World

British end military mission in Iraq

The last of Britain's military forces have withdrawn from Iraq after more than eight years of fighting militants and training security forces.
British soldiers respond to a suspected roadside bomb blast in Basra, Iraq in this Dec. 21, 2007 file photo. (Nabil al-Jurani/Associated Press)

The last of Britain's military forces have withdrawn from Iraq after more than eight years of fighting militants and training security forces.

Iraqi government spokesman Ali al-Dabbagh said the British Royal Navy on Sunday handed over its mission of patrolling waters off the southern Iraqi port city of Umm Qasr on the Persian Gulf.

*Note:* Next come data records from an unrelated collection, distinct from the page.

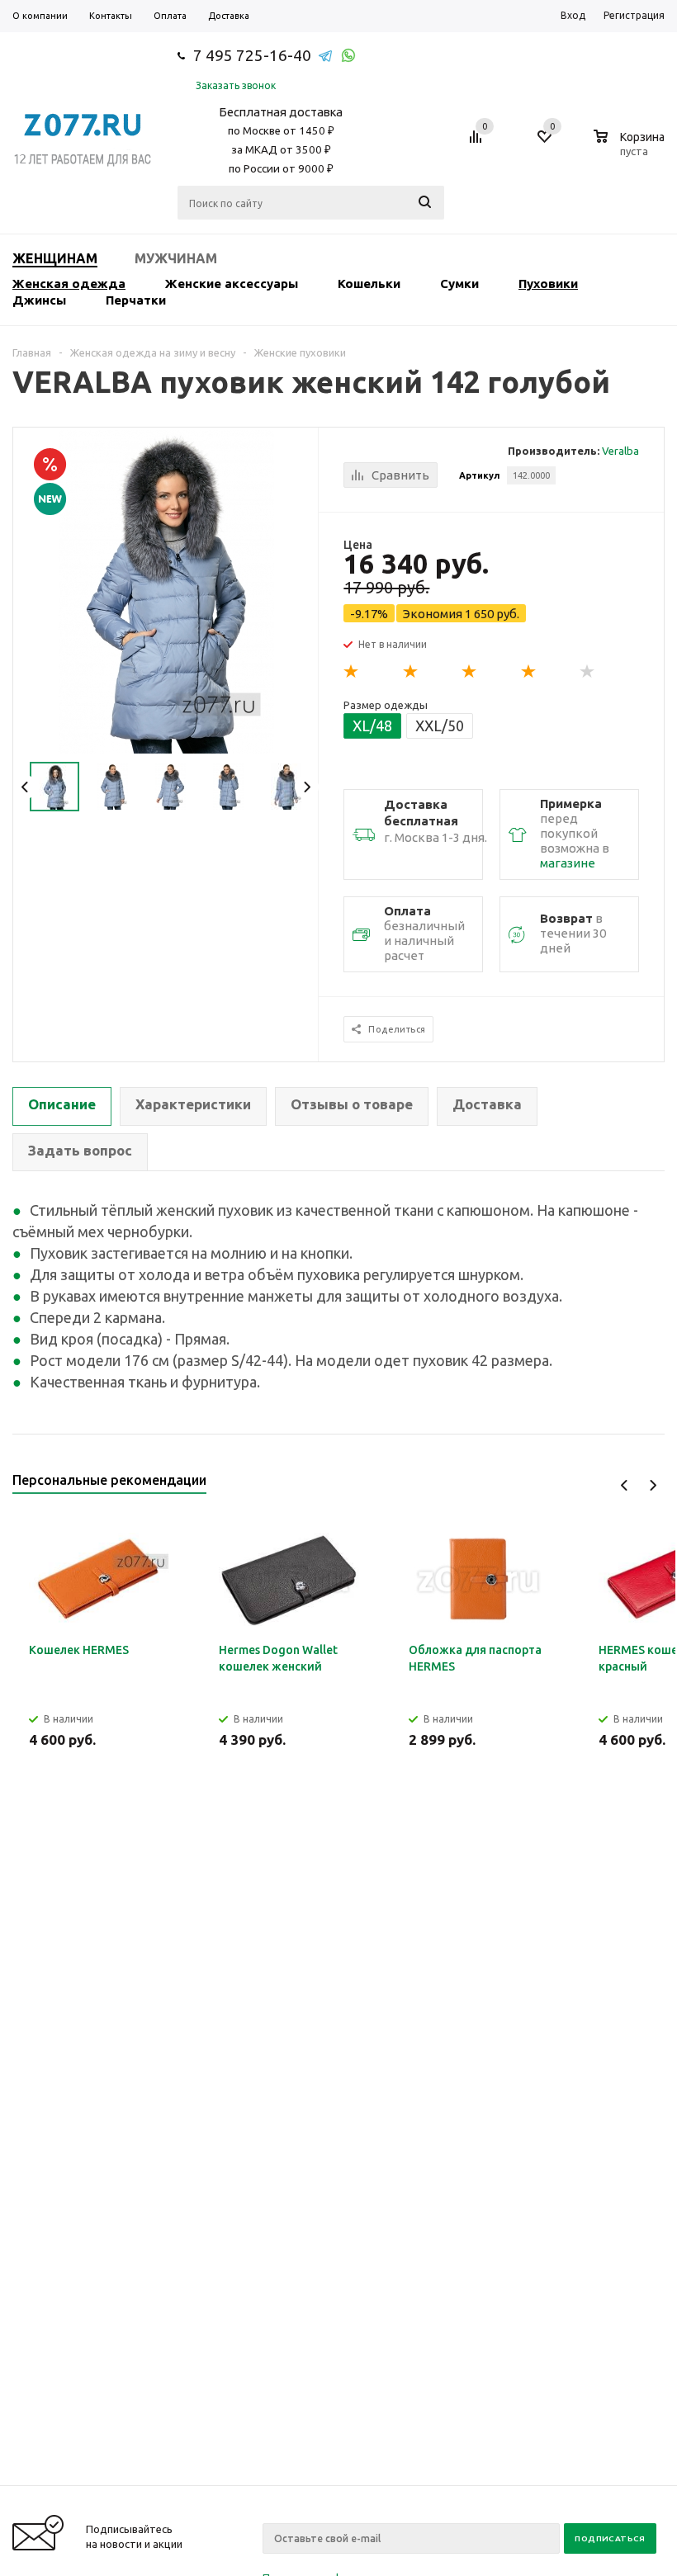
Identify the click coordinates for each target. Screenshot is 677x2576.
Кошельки (369, 284)
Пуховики (548, 284)
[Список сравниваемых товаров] (478, 143)
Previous (25, 787)
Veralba (620, 450)
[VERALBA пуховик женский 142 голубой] (166, 591)
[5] (588, 672)
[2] (411, 672)
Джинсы (39, 300)
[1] (351, 672)
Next (307, 787)
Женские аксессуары (231, 284)
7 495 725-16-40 (252, 55)
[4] (529, 672)
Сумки (459, 284)
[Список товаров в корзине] (631, 148)
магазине (567, 863)
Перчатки (136, 300)
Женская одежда (68, 284)
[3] (470, 672)
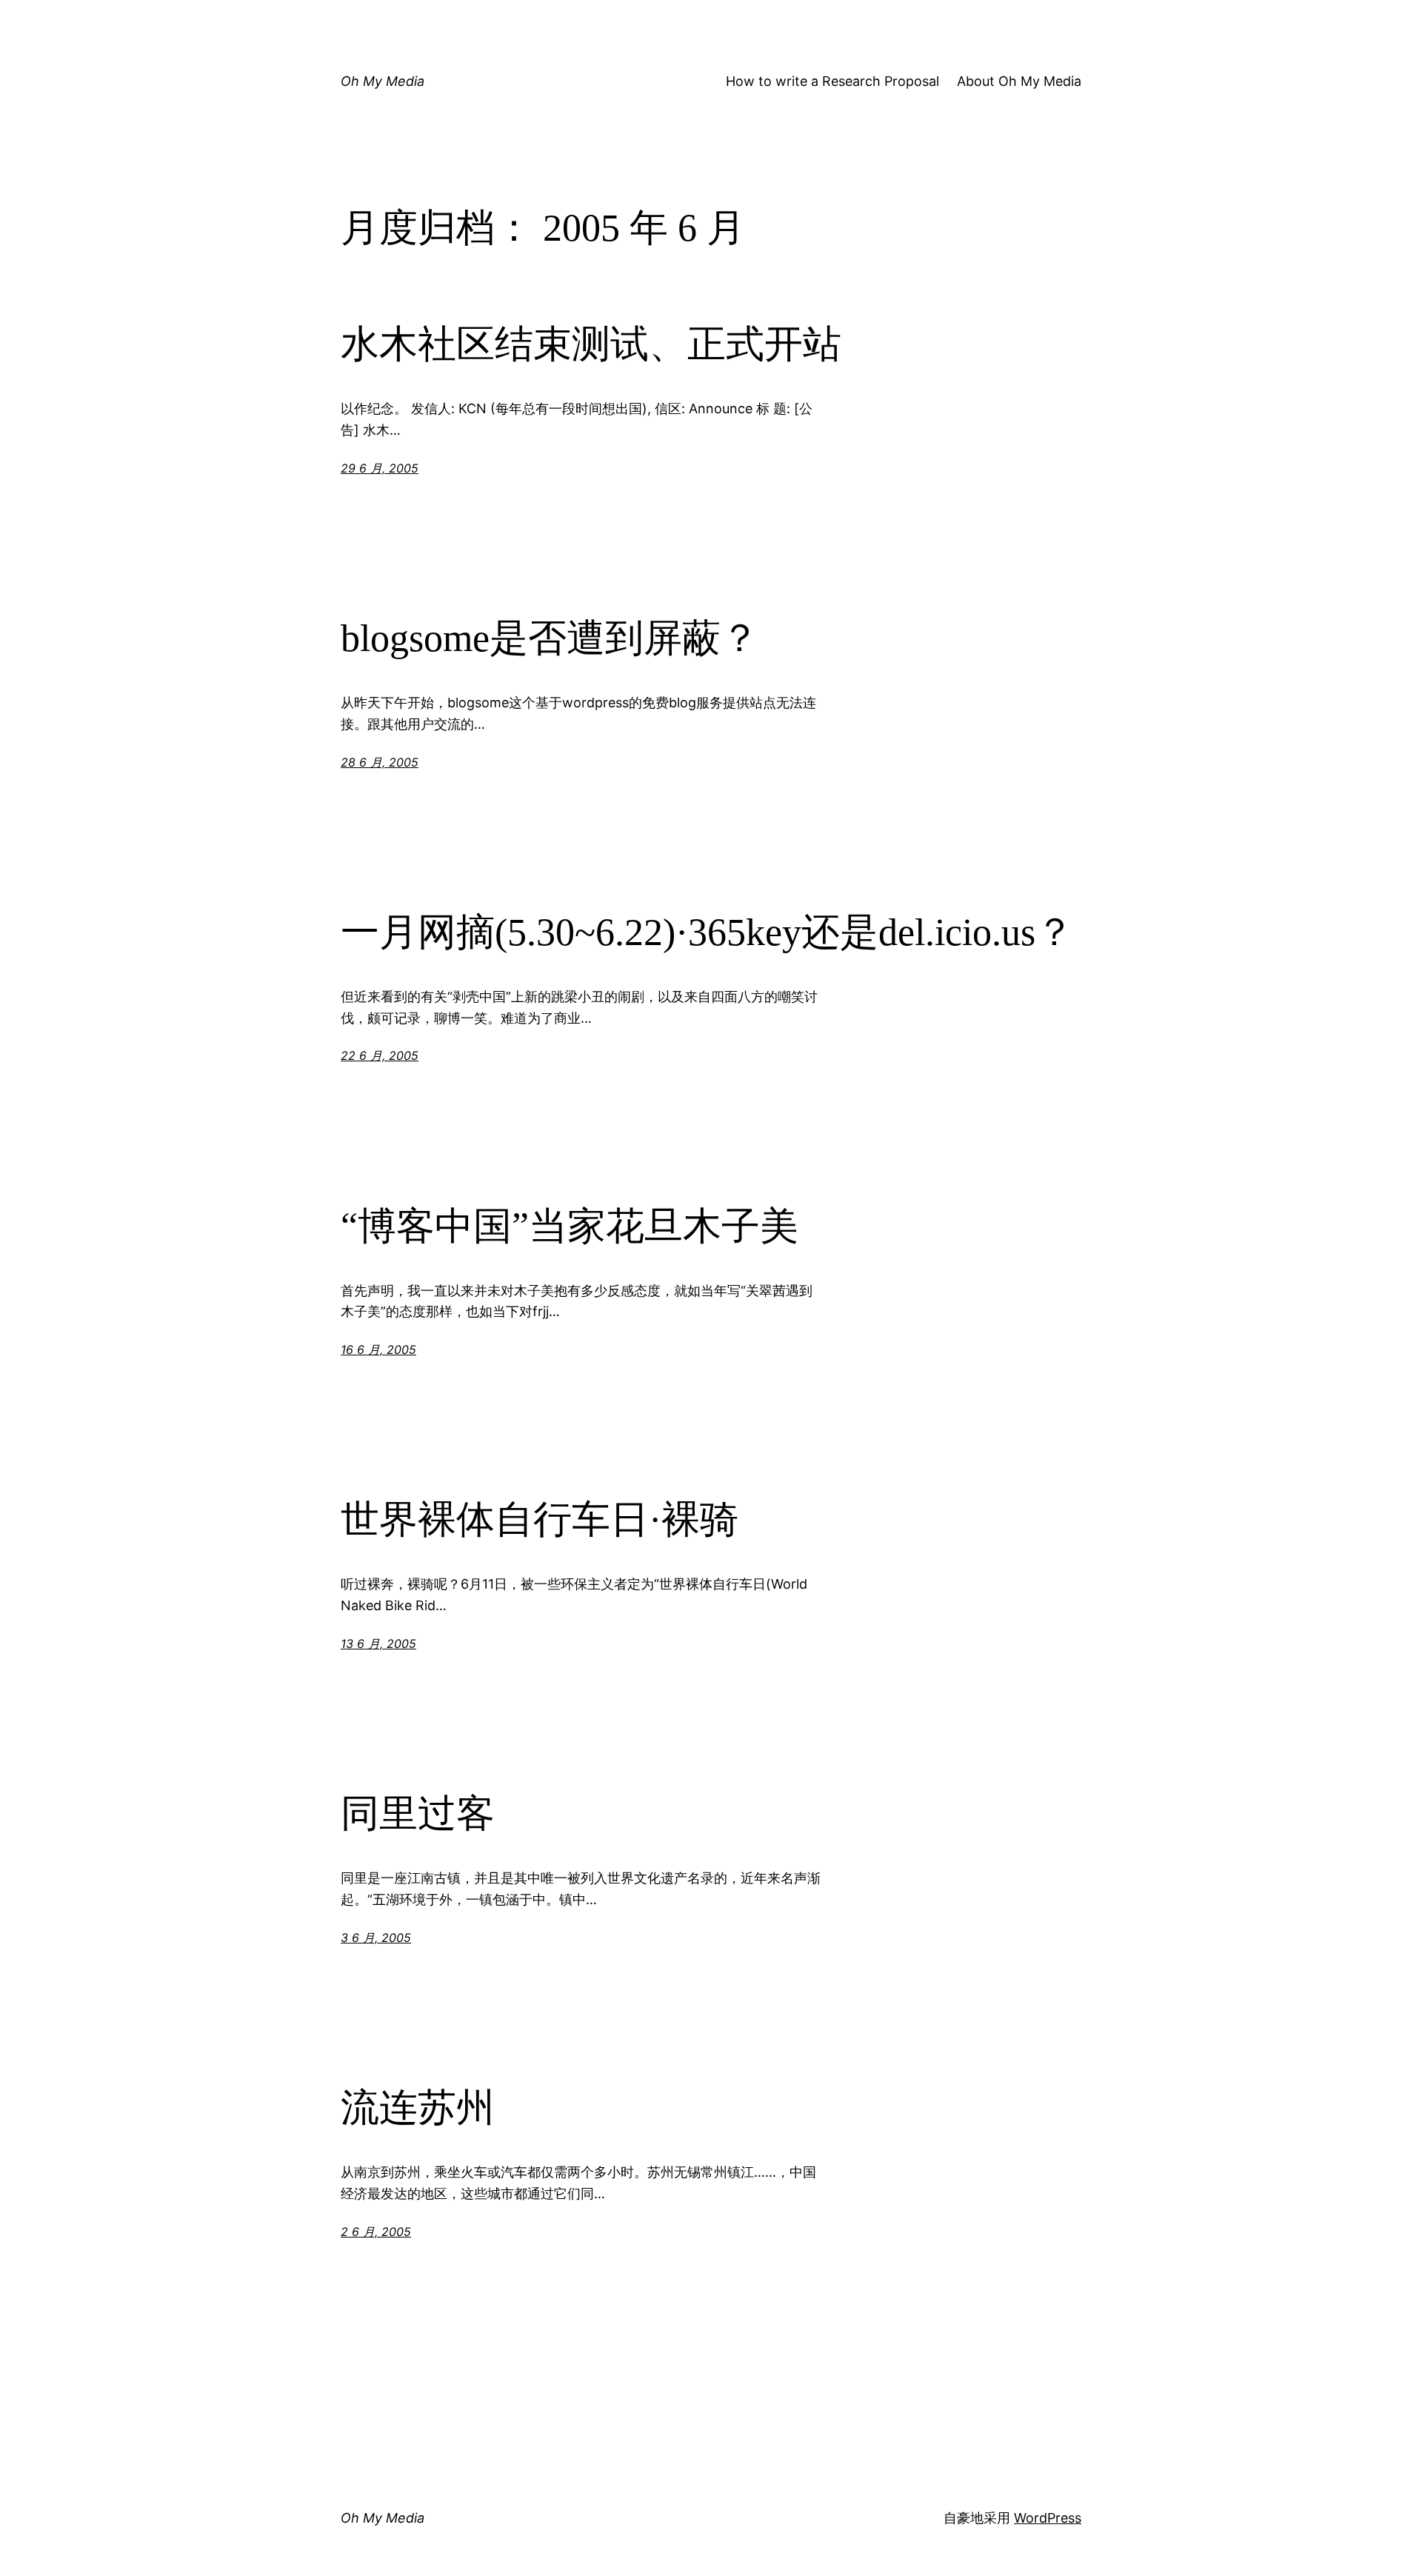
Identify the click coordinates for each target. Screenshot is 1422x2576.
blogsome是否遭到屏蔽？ (550, 638)
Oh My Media (382, 81)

Al-Dabbagh said 80 British sailors had been helping to train Iraq's Navy. He said that role now will be filled by American sailors through the end of the year.

British forces were part of the initial U.S.-led invasion of Iraq in 2003 that ousted President Saddam Hussein. British combat troops withdrew from Iraq in July 2009. At its peak, 46,000 British men and women were involved in the mission.

After the downfall of Saddam, their job become one of securing the mainly Shia south, which threatened to erupt into factional conflict.

The British Ministry of Defence says 179 British troops have died in Iraq since 2003 — 136 as a result of hostile action.